**Document segment**
Do multivitamins really work?
Say What! Ditch your daily dose of multivitamins? Believe it or not, that seems to be the consensus after a series of recent studies caused a volcanic shift in the medical community about the use and benefits of multivitamins. The question…Do they really work?
Leading experts are weighing in with a resounding, NO.
“We believe that the case is closed — supplementing the diet of well-nourished adults with (most) mineral or vitamin supplements has no clear benefit and might even be harmful,” said the authors of an editorial published in the journal Annals of Internal Medicine. “These vitamins should not be used for chronic disease prevention. Enough is enough.”
This strong message comes after a panel of experts convened by the U.S. Preventative Services Task Force in November found that there wasn’t enough evidence to conclude that most multivitamins could curb heart disease or cancer. The group, which reviewed 26 studies conducted between 2005 and 2013, also found that taking vitamin E may actually increase the risk of lung cancer in smokers. But the group did give a nod to vitamin D, which has been shown to be both effective and ineffective for preventing fractures and falls in the elderly.
In a statement to CBS News, one of the study’s co-authors, Dr. Edgar Miller said people should “stop wasting [their] money” on multivitamins.
Instead, Miller suggests folks spend their dollars on healthier food choices like veggies, fruits, nuts, beans and get plenty of exercise. These things, he said, will serve you better long-term.
It’s estimated that half of all Americans take vitamin and mineral supplements—with sales in 2010 reaching a whopping $28 billion.

**Exercise data**
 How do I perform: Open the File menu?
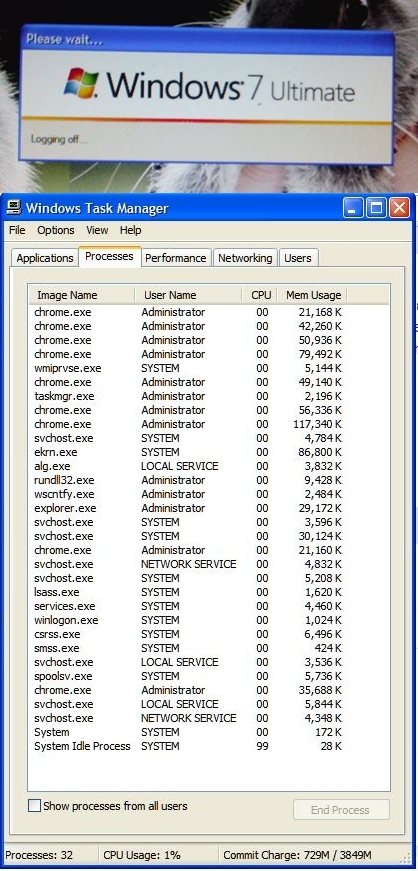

* * *

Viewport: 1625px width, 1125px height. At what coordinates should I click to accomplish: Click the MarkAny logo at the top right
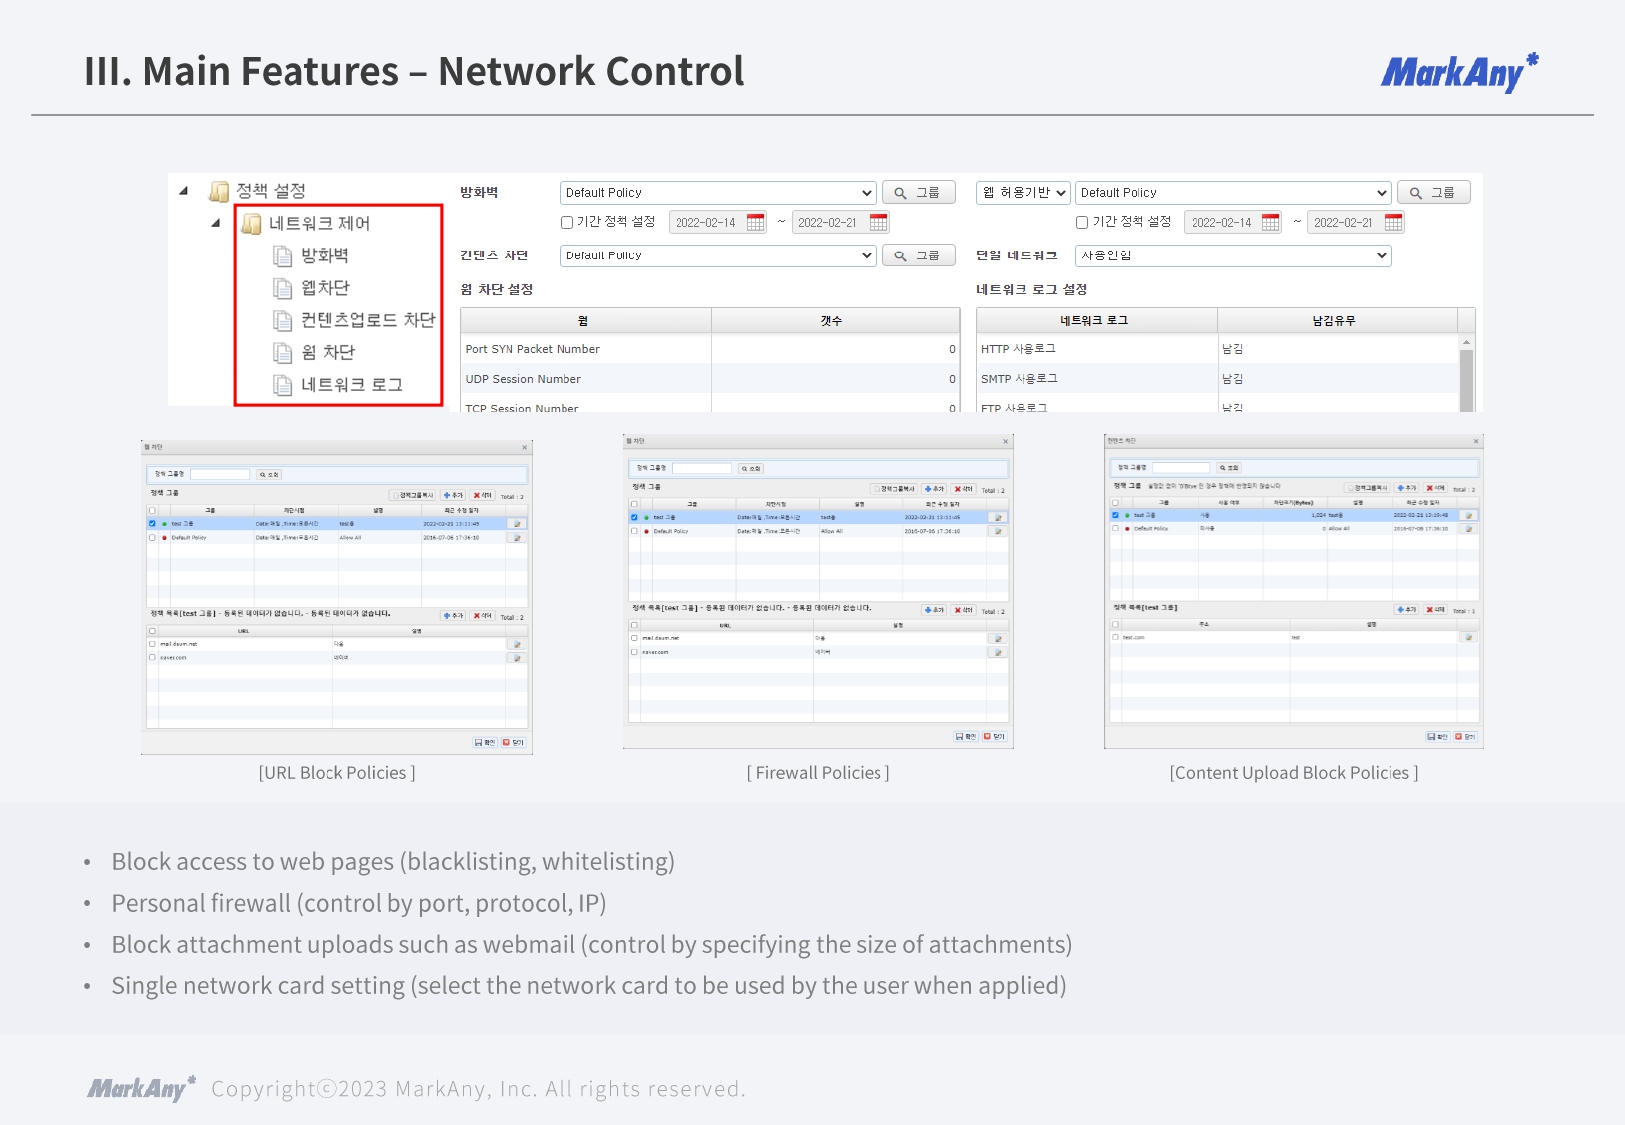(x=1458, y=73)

==

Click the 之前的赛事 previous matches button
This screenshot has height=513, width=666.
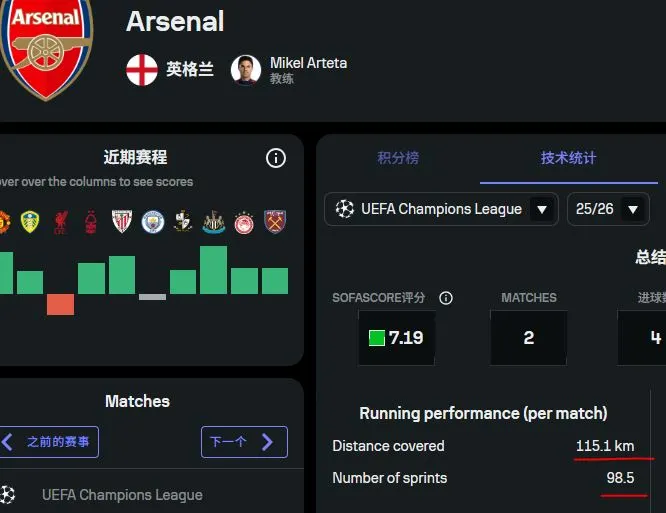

**Task set**
**1.** Answer these from the article on multivitamins:
(a) How many studies did the U.S. Preventative Services Task Force panel review, and over what years were they conducted?
(b) To which news outlet did Dr. Edgar Miller give his statement?
(c) What did vitamin and mineral supplement sales reach in 2010?
**2.** Write the next part of the article on multivitamins, picking up after its final paragraph.

**Answer set**
**1.**
(a) 26 studies, conducted between 2005 and 2013.
(b) CBS News.
(c) $28 billion.

**2.**
The latest string of studies has put mounting pressure on the industry. Just last year, Pfizer agreed to remove both “colon and breast health” claims from some of its Centrum multivitamins following pressure from the Center for Science in the Public Interest, which called their claims of cancer prevention misleading.
But not everyone agrees with the data. In fact, a dietary supplement industry group slammed the editorial and studies.
In a statement Steve Mister, president and CEO of the Council for Responsible Nutrition, said “It’s a shame for consumers that the authors refuse to recognize the real-life need for vitamin and mineral supplementation, living in a fairy-tale world that makes the inaccurate assumption that we’re all eating healthy diets and getting everything we need from food alone.”
Mister’s comments drive home the point of America’s reputation for poor diet choices and not-so-great obesity statistics. According to the Centers for Disease Control and Prevention, more than 72 million Americans are considered obese.
And other experts agree that those who are nutrient-deficient may still benefit from multivitamins such as people with conditions like celiac disease — where the body doesn’t properly absorb nutrients. The same goes for women who are pregnant where folic acid has been shown to help prevent birth defect of the baby’s brain and spinal cord.